Yine Ben Fritz'in iddiasına göre, 40 milyon USD ve 100 milyon USD maliyetli iki film yaptığımızı ve bunların ikisinin de gişede zarar ettirdiğini varsayarsak, 40 milyonluk film daha fazla zarar ettirir. İnsanlar, bilmedikleri bir filme gitmektense, kötü bir filmin ikinci bölümüne, çok reklamı dönmüş bir blockbustera gitmeyi daha çok tercih ediyor. Bir yönetmen filmine gidebilmesi için ise etrafındaki herkesin beyninin içine soka soka o filmin iyi olduğunu söylemesi gerekir. Oysa evde bu tür filmleri büyük bir keyifle izliyoruz. Hatta Netflix'in patronu, tüm başarılarını tam olarak bu davranışa borçlu olduklarını söylüyor. Buradan da 2 farklı istikamette gelişme oluyor: Festival ve Oscar filmleri haricindekiler patlamış mısır etrafında gelişen eğlenceye dönüşüyor. Buna karşılık Streaming servisleri (Netflix ve Amazon gibi) gitgide daha kaliteli ve daha kişisel içerik öneriyor.

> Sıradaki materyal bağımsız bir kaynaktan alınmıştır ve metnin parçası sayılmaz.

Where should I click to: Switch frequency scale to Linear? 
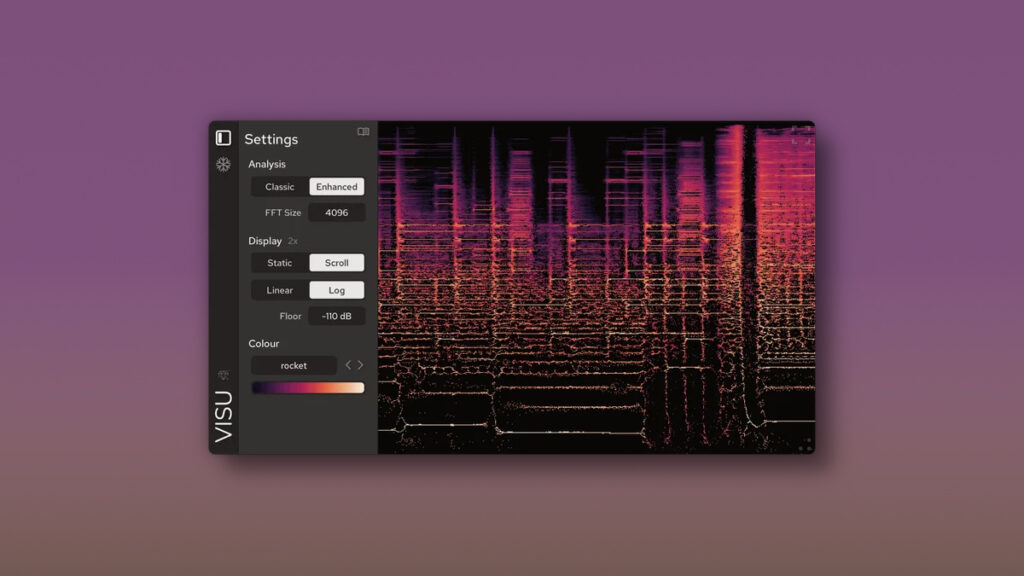click(280, 290)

Ayrıca bu devler artık Hollywood'un tüm dahi yönetmen ve oyuncularını kendi tarafına çekmeye başladı. Sinemada çıksa maliyetini kurtarmayacak Scorsese'nin The Irishman'ı için Netflix şimdiden 140 milyon doları gömmüş durumda. Çünkü izleneceğinden eminler.
Sinema devlerinin sonu.
En parlak ve yaratıcı beyinleri Streaming servislerine kaptıran sinema devlerinin elinde kalan tek silah görsellik (efektler) oluyor ve bunu da artık kendi bacağına sıkıyorlar. Tamam, sinemada bize yaşattığınız o keyfi hepimiz evimizde alamıyoruz ama, bu yaklaşım nereye kadar?

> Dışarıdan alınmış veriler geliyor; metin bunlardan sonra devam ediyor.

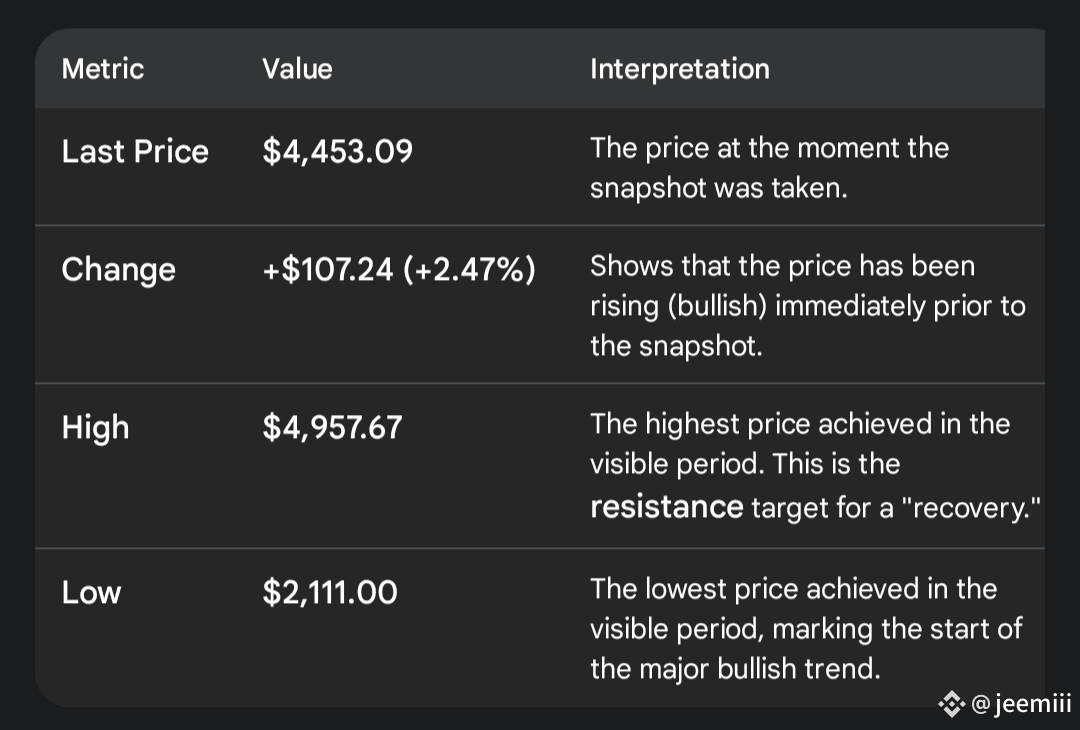1080x730 pixels.
Task: Click the $4,453.09 last price value
Action: [337, 152]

Filmin içine onlarca aksiyon sahnesi koyayım dediğin zaman, etrafına güzel bir hikaye yazman mümkün olmuyor canım Hollywood'um.
Düşünsenize, başarılı bir yönetmensiniz ve şöyle bir sipariş geliyor: ''5-6 tane kovalamaca sahnesi, 7-8 tane patlama (ama kahraman atlayıp kurtuluyor), 10 tane dövüş sahnesi, 1-2 tane de uçaktan/helikopterden atlama lazım. Ha bir de bizim eski filmlerdeki kahramanlara bir gönderme yapıp, filmin devamını müjdelemek gerekiyor.''
Burada iyi bir senaryodan ziyade, bu beklentileri karşılamanız yeterli oluyor. Aksiyon sahnelerini sıralayıp, araya 3-5 metin sıkıştırdın mı, iyi kötü bir film oluyor. Biraz iyi reklam, biraz da birkaç forumda filmin puanını 2 hafta boyunca yüksek tuttun mu, gişe hasılatı zaten geliyor.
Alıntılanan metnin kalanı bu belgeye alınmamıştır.